- **WORK TASK 1**
Quote every word or phrase that appears inside quotation marks in the passage on left- and right-brain experiments, leaving the rows aside.
- **WORK TASK 2**
Extend the passage on left- and right-brain experiments with further prose that picks up after its final sentence, keeping clear of the rows.

═══ DOCUMENT PASSAGE ═══

Researches found that they could give orders to the right brain which that body would carry out while the left brain (or other person) had to go along with the activity. For example, they’d tell the right brain to get up and walk, keeping the left brain out of the loop, and, later, they’d ask the left brain why it had just gotten up and walked. Researchers quickly discovered that the person “in” the left hemisphere had a strange habit of making up a reason for the action it had been involved in. When asked, the left brain would say, “I went to get a Coke.” Note, it won’t say, “I don’t know why I got up and walked” or “I’ve been part of these experiments for years now, and I often find myself doing things I can’t explain.” No, the left brain is, as Stephen Pinker says, a “spinmeister”; it invariably makes excuses or makes up reasons for the activity it observes in itself. In short, the left brain can justify any behavior or thought the brain can think. The left brain’s chief function is to make sense of the universe it experiences.

═══ DATA SUPPLIED ═══

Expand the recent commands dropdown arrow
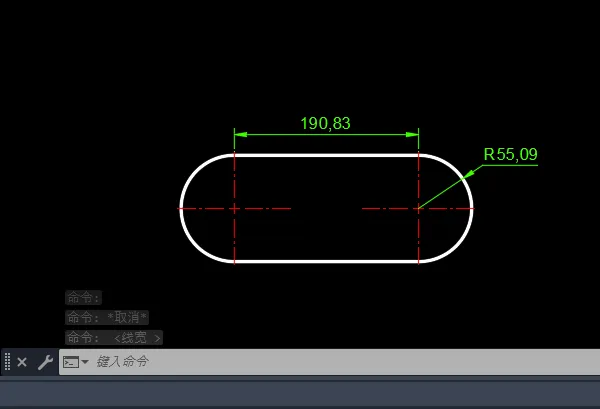 tap(85, 362)
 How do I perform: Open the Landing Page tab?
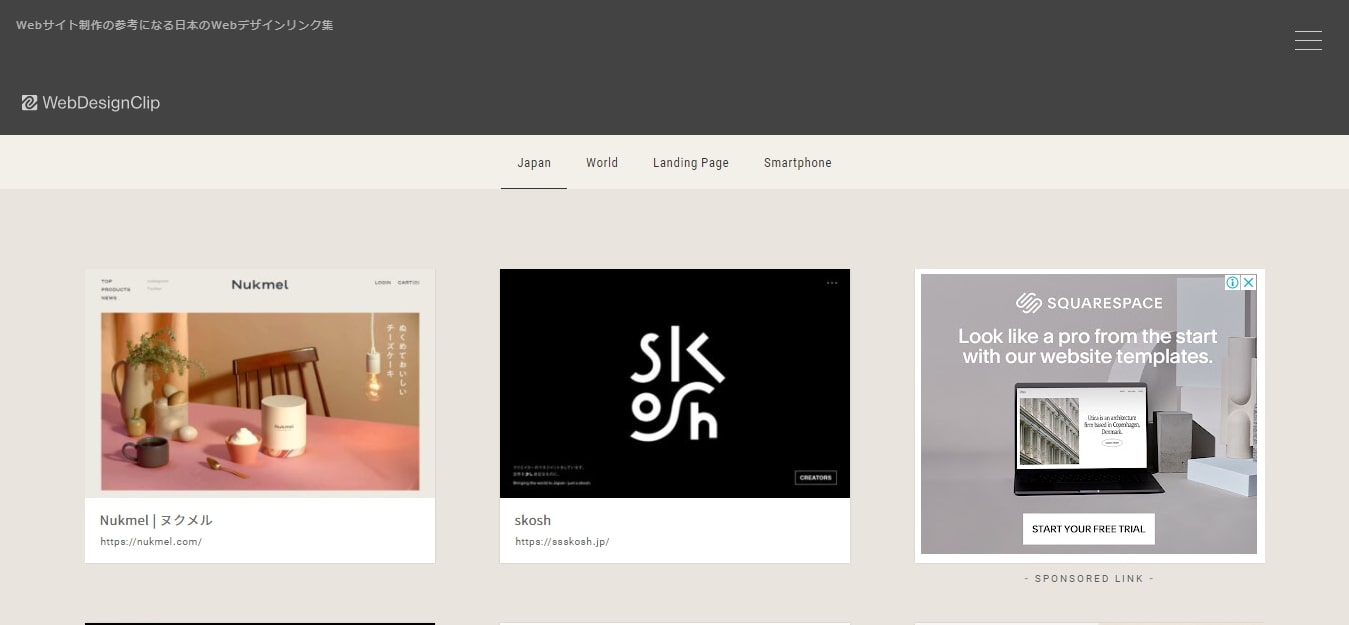coord(691,163)
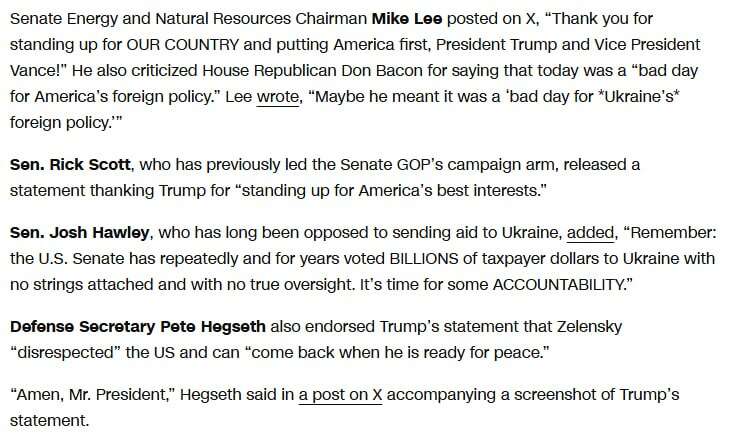
Task: Click the capitalized word ACCOUNTABILITY
Action: [558, 284]
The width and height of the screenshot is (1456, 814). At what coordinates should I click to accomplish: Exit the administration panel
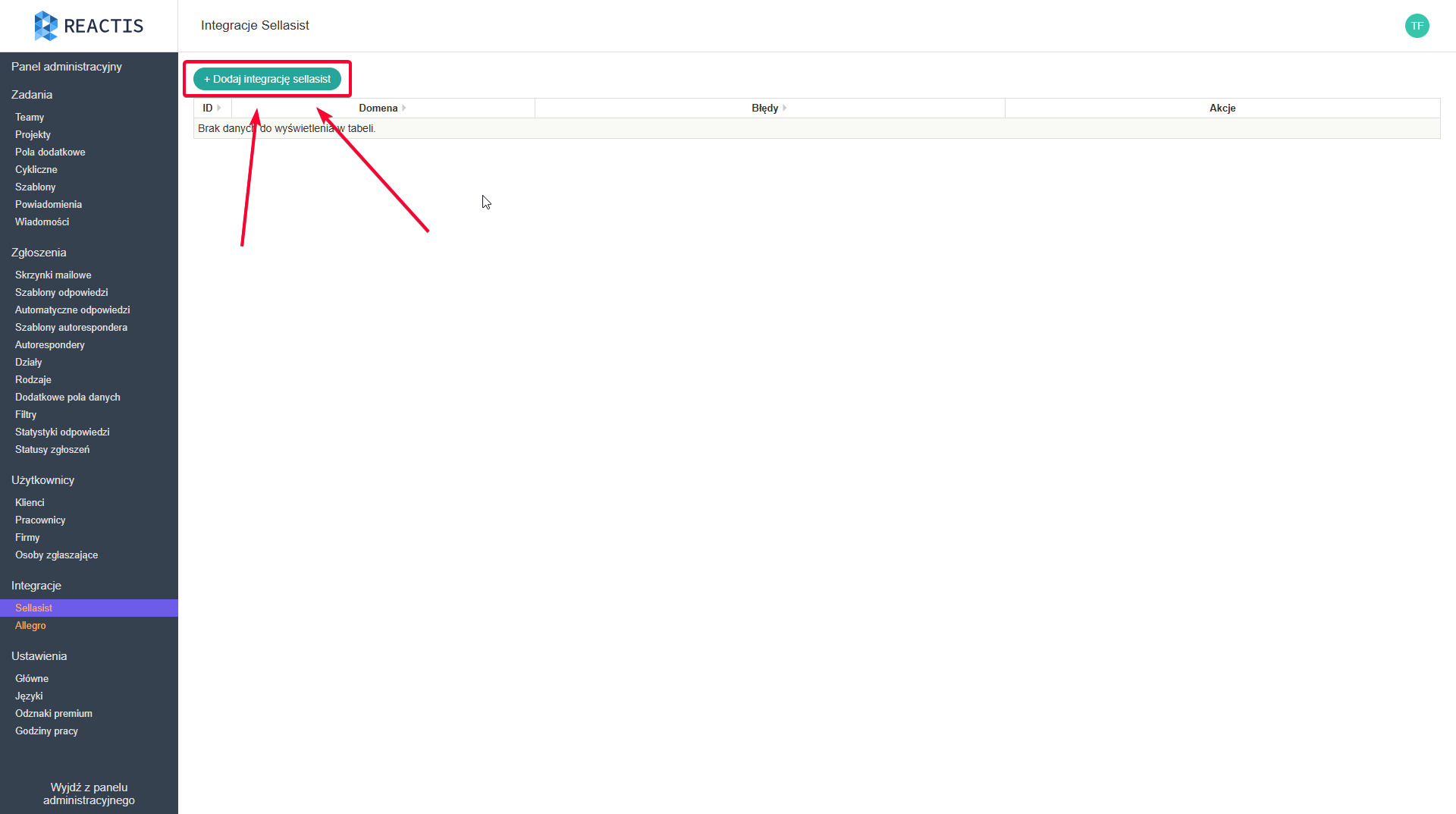point(89,794)
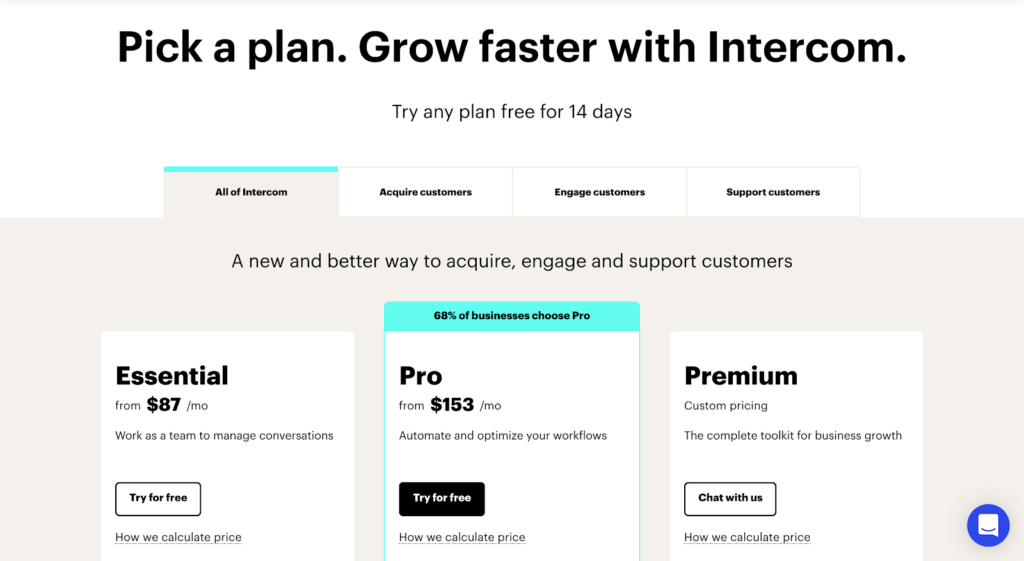Click the Premium plan heading
Image resolution: width=1024 pixels, height=561 pixels.
click(x=741, y=376)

═══

- **RESULT 1**
1. “in”
2. “I went to get a Coke.”
3. “I don’t know why I got up and walked”
4. “I’ve been part of these experiments for years now, and I often find myself doing things I can’t explain.”
5. “spinmeister”

- **RESULT 2**
I first noticed this ambiguity in myself when I was a young man, arguing Catholic philosophy at the University of Dayton with the brothers. I soon observed that my mind would justify (rationalize) any act or belief I liked. Generalizing from that insight, I eventually came to know that our emotions or our animal instincts are still in control and that almost all human thoughts are mental gymnastics by our left hemispheres to justify anything our animal emotions and instincts want to feel and act on unless fear intervenes. In those awarenesses were the roots of my current existentialism which displays, according to Walter Kaufmann in Existentialism: from Dostoevsky to Sartre, a “. . . repudiation of the adequacy of any body of beliefs whatever.”

At first, this loss of old, comfortable rationalizations about existence is scary and depressing, but later, after years of growing old with it, I now recognize such complete consciousness of one’s epistemological dilemma as the only source of true human freedom. So when we observe people believing all these outrageous political charges about politicians they fear or love, we can recognize the old “spinmeister’ at work, justifying to ourselves our fears, our loves, protecting with irrationality our most precious beliefs, our deepest instincts, our animal selves.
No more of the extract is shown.